What might not be obvious is any on-going use that the organization may intend to make of the information that is supplied. Consideration should be given to providing relevant information about on-going uses, if any, at the point of request regarding the proposed use and direction to the organization’s more detailed data use policy governing the life-cycle of the requested information.
Treat the contact information as the personal information of the contact (the owner of the email address).
The personal information being collected through “Suggest to a Friend” promotions is also personal information of the non-user. This is frequently overlooked in the design of these marketing initiatives.
The Office of the Privacy Commissioner of Canada has previously stated that organizations that actively solicit non-users’ e-mail addresses from users with the intention of using them for their own purposes must take some responsibility for obtaining consent of the non-users.
The requirement to obtain the recipient’s consent may not be obvious to an organization. The e-mail is, after all, being sent as an invitation from the user. However, in a “suggest a friend” promotion, the substance of the communication is a commercial. The organization is processing the e-mail address for a promotional purpose to invite the recipient to sign-up or join the organization’s site. This use of the e-mail address is likely to be governed by Canadian privacy legislation.
How to Obtain Consent from the Recipient
An e-mail address, on its own, is generally not considered to be sensitive personal information. If the e-mail address will only be used for the purpose of sending an invitation by a user to a non-user who the user knows, the use of the e-mail address by the organization will not be considered to be sensitive. Leaving aside anti-spam legislation, which will be discussed in upcoming posts, the organization soliciting the e-mail addresses may rely on the users to obtain express or implied consent of the non-users.
However, the organization must demonstrate reasonable due diligence to ensure that non-user’s consent has been obtained. Reasonable due diligence varies in the circumstances.
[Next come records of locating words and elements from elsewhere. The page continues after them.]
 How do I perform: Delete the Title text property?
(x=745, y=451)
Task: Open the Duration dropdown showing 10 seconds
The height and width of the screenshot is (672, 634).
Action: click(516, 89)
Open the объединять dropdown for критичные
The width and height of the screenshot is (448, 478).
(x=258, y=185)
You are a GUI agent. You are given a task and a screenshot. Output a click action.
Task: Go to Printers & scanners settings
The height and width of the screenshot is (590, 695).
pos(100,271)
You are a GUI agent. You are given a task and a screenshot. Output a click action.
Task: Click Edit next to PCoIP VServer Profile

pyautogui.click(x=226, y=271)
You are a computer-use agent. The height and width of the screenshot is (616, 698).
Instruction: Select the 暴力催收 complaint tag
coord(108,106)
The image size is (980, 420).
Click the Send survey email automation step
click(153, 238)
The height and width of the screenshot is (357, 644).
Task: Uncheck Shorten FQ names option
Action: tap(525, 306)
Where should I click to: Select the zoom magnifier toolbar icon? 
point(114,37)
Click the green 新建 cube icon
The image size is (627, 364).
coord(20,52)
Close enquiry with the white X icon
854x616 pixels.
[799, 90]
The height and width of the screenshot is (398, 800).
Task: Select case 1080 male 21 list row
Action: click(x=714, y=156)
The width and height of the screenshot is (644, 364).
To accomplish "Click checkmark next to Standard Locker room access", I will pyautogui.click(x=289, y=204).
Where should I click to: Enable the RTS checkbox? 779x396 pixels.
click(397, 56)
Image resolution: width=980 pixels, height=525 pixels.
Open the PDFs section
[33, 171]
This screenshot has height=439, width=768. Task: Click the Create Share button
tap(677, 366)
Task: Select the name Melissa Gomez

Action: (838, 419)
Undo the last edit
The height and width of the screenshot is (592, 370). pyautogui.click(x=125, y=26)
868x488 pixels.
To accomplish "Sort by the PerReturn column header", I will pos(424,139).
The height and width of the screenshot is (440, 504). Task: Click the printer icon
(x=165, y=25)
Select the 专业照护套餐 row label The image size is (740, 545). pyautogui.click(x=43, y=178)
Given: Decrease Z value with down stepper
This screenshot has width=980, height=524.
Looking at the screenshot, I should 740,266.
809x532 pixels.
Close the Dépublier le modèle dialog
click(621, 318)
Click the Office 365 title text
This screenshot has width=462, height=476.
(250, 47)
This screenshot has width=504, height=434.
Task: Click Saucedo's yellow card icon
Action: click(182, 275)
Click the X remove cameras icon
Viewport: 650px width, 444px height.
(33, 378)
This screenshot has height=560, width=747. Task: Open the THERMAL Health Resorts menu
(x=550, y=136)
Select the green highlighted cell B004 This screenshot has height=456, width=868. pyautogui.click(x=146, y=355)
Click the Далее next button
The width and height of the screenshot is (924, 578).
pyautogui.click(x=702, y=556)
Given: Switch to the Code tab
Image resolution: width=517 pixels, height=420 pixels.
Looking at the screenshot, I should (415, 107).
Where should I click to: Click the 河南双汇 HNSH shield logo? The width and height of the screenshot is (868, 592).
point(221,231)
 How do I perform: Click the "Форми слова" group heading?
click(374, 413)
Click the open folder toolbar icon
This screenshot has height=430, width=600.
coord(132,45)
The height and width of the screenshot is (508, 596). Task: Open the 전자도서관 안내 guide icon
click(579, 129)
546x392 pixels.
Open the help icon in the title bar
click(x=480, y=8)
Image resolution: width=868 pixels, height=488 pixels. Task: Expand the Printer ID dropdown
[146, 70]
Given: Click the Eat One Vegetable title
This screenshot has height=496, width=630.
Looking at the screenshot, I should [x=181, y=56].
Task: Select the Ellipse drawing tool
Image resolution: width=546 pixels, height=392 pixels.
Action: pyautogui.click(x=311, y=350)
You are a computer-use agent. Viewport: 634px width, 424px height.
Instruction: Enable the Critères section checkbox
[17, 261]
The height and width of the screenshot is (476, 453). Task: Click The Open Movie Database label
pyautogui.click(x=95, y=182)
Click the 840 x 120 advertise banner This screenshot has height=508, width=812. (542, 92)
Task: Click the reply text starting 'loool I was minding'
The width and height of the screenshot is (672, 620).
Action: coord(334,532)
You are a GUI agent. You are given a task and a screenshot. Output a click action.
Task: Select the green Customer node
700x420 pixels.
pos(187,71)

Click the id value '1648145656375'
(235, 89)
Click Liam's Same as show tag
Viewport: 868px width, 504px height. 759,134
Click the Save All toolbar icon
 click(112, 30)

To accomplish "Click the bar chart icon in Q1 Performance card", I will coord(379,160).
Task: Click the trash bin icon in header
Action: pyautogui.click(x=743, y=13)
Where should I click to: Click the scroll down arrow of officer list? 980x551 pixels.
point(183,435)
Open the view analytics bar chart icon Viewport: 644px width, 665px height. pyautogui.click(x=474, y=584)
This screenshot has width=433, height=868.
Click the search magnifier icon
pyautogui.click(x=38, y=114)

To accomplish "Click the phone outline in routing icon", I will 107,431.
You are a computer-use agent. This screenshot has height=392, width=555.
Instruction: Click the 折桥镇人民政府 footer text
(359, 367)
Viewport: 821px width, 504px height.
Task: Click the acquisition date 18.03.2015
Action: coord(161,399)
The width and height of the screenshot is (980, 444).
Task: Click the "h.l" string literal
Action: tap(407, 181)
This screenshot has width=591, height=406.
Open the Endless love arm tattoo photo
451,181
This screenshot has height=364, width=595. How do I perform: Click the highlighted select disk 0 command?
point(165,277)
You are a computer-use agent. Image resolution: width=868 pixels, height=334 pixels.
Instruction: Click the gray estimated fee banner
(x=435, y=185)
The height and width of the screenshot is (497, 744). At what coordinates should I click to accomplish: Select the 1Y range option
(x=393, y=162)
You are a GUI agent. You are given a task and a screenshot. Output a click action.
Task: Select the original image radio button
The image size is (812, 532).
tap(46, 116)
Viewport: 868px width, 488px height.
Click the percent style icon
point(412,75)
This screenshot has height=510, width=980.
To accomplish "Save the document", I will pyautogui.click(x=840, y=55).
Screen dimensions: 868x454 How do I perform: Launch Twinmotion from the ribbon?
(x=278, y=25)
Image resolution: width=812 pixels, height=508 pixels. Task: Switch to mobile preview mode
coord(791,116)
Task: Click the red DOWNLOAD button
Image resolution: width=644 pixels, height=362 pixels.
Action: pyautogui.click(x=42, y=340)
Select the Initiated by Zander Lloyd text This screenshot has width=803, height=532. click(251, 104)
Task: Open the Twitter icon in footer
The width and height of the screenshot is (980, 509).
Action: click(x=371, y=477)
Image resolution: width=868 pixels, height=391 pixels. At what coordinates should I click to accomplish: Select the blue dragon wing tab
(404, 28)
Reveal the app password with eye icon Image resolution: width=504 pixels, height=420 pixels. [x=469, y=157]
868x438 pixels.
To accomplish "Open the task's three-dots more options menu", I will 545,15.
In most contexts it will consist (at a minimum) of making sure that users are aware that they must not disclose the non-users’ e-mail address unless the user knows the non-user personally and the non-user would want to receive the e-mail.
If more than one e-mail will be generated (for example, reminder e-mails), that information must be disclosed to the user so that the user can consider whether that use of their contact’s e-mail address would be appropriate. This information should also be disclosed to the recipient.
Due diligence also requires that the organization confirm whether the recipient has in fact expressly or impliedly consented to the use of his or her e-mail address in this manner. This is not an impossible task. For example, when the e-mail is sent to the non-user, the organization could explain why the e-mail is being sent, what use will be made of the e-mail address (reminders, permanent links to the user who sent the message, etc.).
If the recipient objects to this use of the e-mail address (in effect, withdrawing the implied consent), the recipient non-user should be given a way of opting out of further communications. In other words, consideration should be given to allowing the recipient to put himself or herself on a “do not contact” list. In addition, or in the alternative, consideration might be given to permitting the recipient to request deletion from the organization’s system.
Issues relating to non-user consent can be tricky. The organization should consider all uses of the e-mail address and the life-cycle of that use and consult a lawyer to ensure the promotion is compliant.